Albania addresses gender equality in decision-making beyond gender quotas
International IDEA presented its latest data on gender quotas at the Albania 2022 International Forum for Gender Equality “Equality and Me”, which focused on developing a stronger commitment for gender equality. The Forum held on 27 May provided a platform for key national actors/stakeholders to discuss national collective responsibility and explore pathways towards gender equality and inclusiveness in decision-making processes in Albania.
The Women’s Network Equality in Decision Making in Albania requested International IDEA's insights as the Network The Women’s Network Equality in Decision Making in Albania aims to address gender inequalities by focusing on equal opportunities, participation and representation of women and men in decision making at all levels.
At the Forum, International IDEA highlighted that it is increasingly evident that gender quotas are one of the key mechanisms for addressing the gender representation gap at all levels in politics, political leadership and decision making.
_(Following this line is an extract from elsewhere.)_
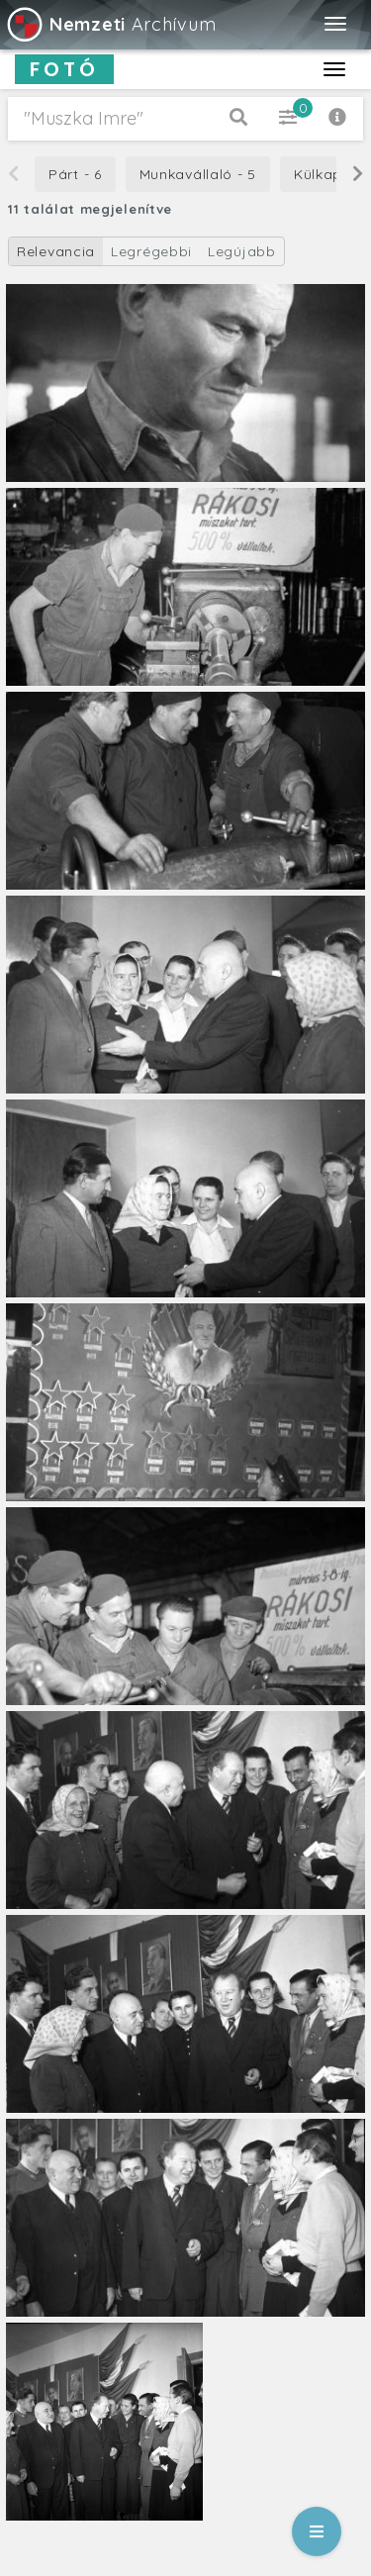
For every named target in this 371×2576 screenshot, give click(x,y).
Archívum (110, 24)
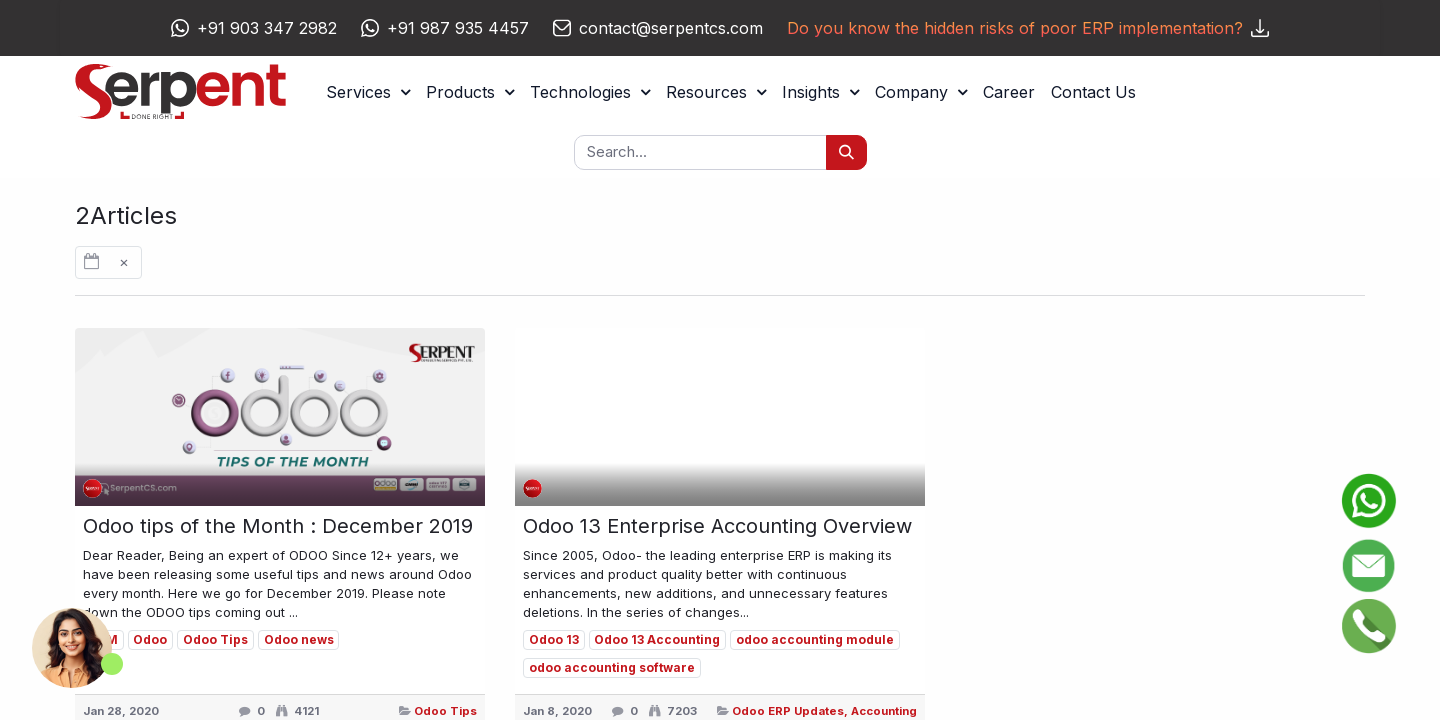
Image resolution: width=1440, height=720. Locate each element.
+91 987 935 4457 (458, 28)
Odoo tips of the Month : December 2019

A total of 133 countries in all regions of the world have constitutional, electoral or political party quotas and there is no ‘one-size-fits-all’ mechanism. Albania is among the 133 countries with legislated quotas for the parliament/national assembly and sub-national levels. Furthermore, Albania is among the few countries that has a legislated provision on gender-targeted public funding for political parties’ candidates lists.
However, gender quotas on their own will not be enough to guarantee the much-needed transformative changes. There is a need for sustained investments that tackle rigid social and cultural norms, attitudes and perceptions in order to achieve a change towards gender equality and women’ empowerment.
Gender quotas are one of the strategies of the Access=Participation=Representation=Transformation (APRT) APRT intersectional approach. Through International IDEA’s initiatives, elements of the APRT strategy have been and are implemented in different regions, such as Asia and the Pacific (Bhutan, Fiji, Mongolia, Myanmar, Nepal, the Philippines), Latin America (Chile, Paraguay, Peru), Africa (The Gambia, Kenya, Mozambique, South Sudan, Sudan, Somalia, Tunisia) and Europe (Moldova).
The average level of representation for women in the parliaments or legislatures of countries with quotas is 27 per cent, although women in all their diversity usually constitute 50 per cent of any given country’s population. Therefore, most quotas aim at increasing women’s representation because the problem to be addressed is the over representation of men in positions of power and decision making at all levels. This is essential in order to ensure that women have equal rights and opportunities to participate, be represented and contribute to the functioning of democracy development and building.